Не успев осознать, что делает, Свирель приказала Оливеру:
— Останови его! — И к своему ужасу поняла, что имела в виду не злодея, а Джайлза.
Оливер успел схватить Джайлза за воротник и перехватить другой рукой так, что Джайлз не мог пошевелиться.
— Немедленно отпусти меня! — прошипел взбешенный Джайлз через плечо, пытаясь вырваться из мертвой хватки Оливера.
София помотала головой, не позволяя ему сделать то, что он считал справедливым. По той причине, что если бы он вмешался, то следующими жертвами стали бы они.
Ни дряхлый вид старика, ни его слабые протесты не остановили мгновенно разъярившуюся толпу. Она окружила старика. Полицейские подняли свои пики и начали кровавое избиение.
— Крови. Крови. Крови, — скандировала толпа. И побежала. Окровавленное старческое тело яркой кучкой осталось лежать на серой грязной улице.
София заставляла себя отвести взгляд от той жуткой мясорубки, в которую превратилось нападение на беззащитного старика. Как и в своем ночном кошмаре, она будто оцепенела и не в силах была пошевелиться или хотя бы сказать слово. В горле разросся. горький ком, она с трудом подавила рвущиеся из груди рыдания.
Что наделала?!
Джайлз вырвался из рук Оливера и снова рванулся вперед.
— Оставьте их, дружище, — произнес Оливер. — Вспомните, кто вы и где вы.
Одного взгляда на старика было достаточно, чтобы понять: помочь несчастному уже нельзя. Надо ли вмешиваться?
— Как вы можете сохранять хладнокровие в такой ситуации? — возмутился Джайлз, обращаясь к Свирели. Оливер, как он понял, и пальцем не пошевелит без разрешения своей хозяйки. Значит, это она велела не вмешиваться.
— Сядьте в повозку, — приказала она, но взгляд ее был прикован к кровавому месиву.
— Не раньше, чем…
— Садитесь, или мы уедем без вас!
В ярости Джайлз сделал движение к ней. С языка готовы были сорваться злые слова. Пока он вдруг не осознал, что совершенно неправильно расценил ее поступок.
Ее щеки и губы побелели и казались безжизненными. Щеки даже будто ввалились, руки заметно дрожали. Почувствовав на себе его взгляд, Свирель сцепила ладони перед собой, но и в таком положении они отказывались подчиниться ей.
О Боже! Она ведь видела не смерть несчастного, а как наяву смерть близких или собственную, если их поймают сегодня.
Жестокая и бесславная смерть, которая могла застигнуть на улице. И где несчастных бросили бы, истерзанных и окровавленных.
И никто не похоронил бы, никто не оплакал бы. Так и остались бы никому не известными трупами.

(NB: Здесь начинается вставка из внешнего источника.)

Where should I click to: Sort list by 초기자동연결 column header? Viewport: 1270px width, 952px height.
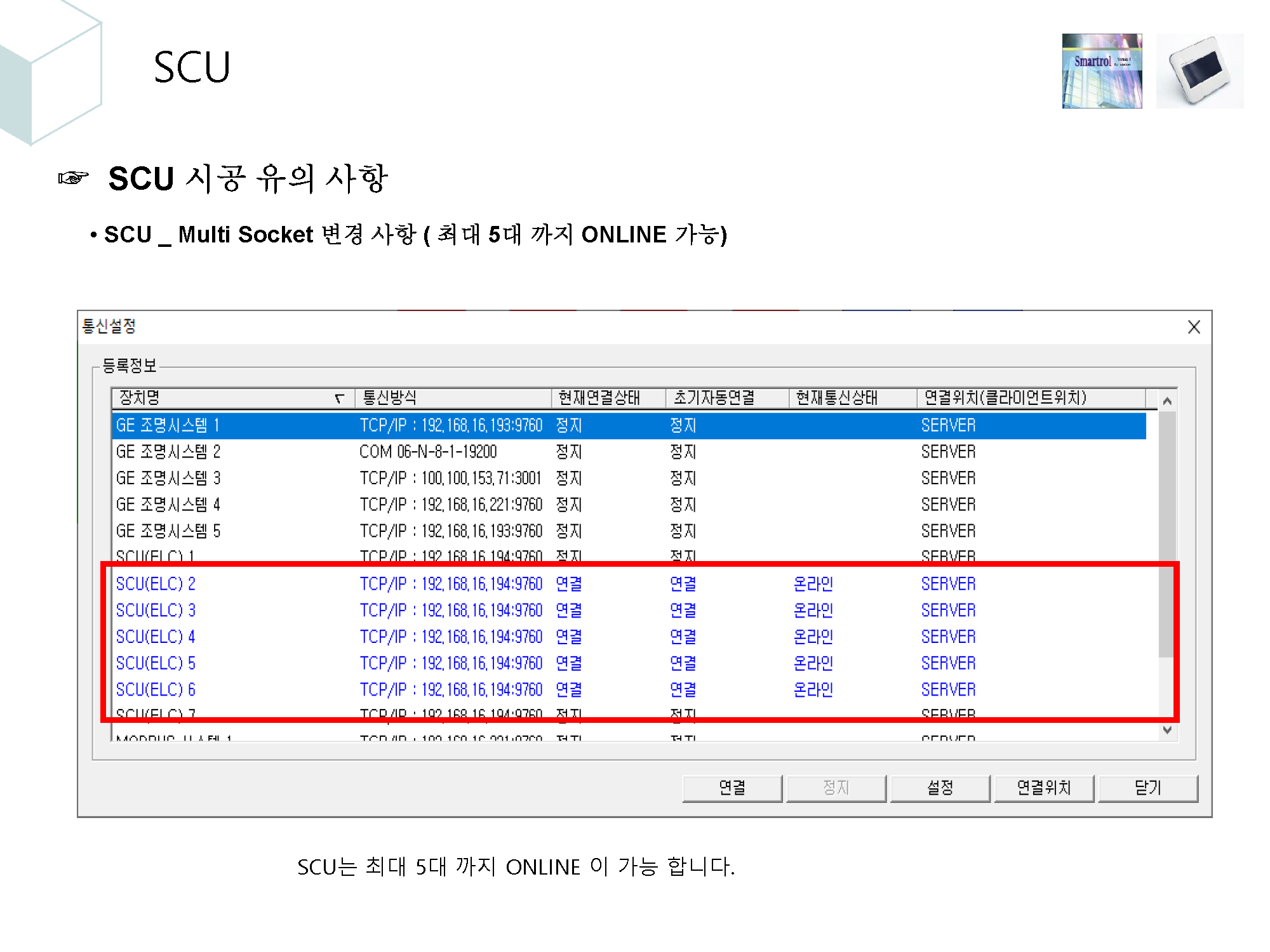pos(714,398)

Огромная ответственность за жизнь близких словно придавила ее к земле.
А чем он помог? Выскочил из повозки, рискуя привлечь к ним внимание? Не говоря ни слова, Джайлз залез в повозку и рухнул на сиденье, негодуя на себя за собственную несдержанность и недомыслие. А негодяев убил бы. Да-да, совсем теряет контроль над собой.
Он едва расслышал тихие слова Оливера:
— Пожалуй, нам стоит воспользоваться другим маршрутом.
И Оливер молча развернул лошадей, чтобы вскоре затеряться среди боковых улочек. А толпа потоком устремилась к месту казни королевы.
София набрала полную грудь воздуха и выдохнула. Затем вздохнула еще раз, пытаясь овладеть собой.
Что она сделала?
Сидела неподвижно, пока убивали беспомощного старика. События развивались бурно и будто слились с ее ночным кошмаром. Из ее души рвались крики, но не прорывались наружу сквозь прочный барьер инстинкта и чувства самосохранения. Грудь занемела и не могла ощутить даже наполненности воздухом. Стало больно.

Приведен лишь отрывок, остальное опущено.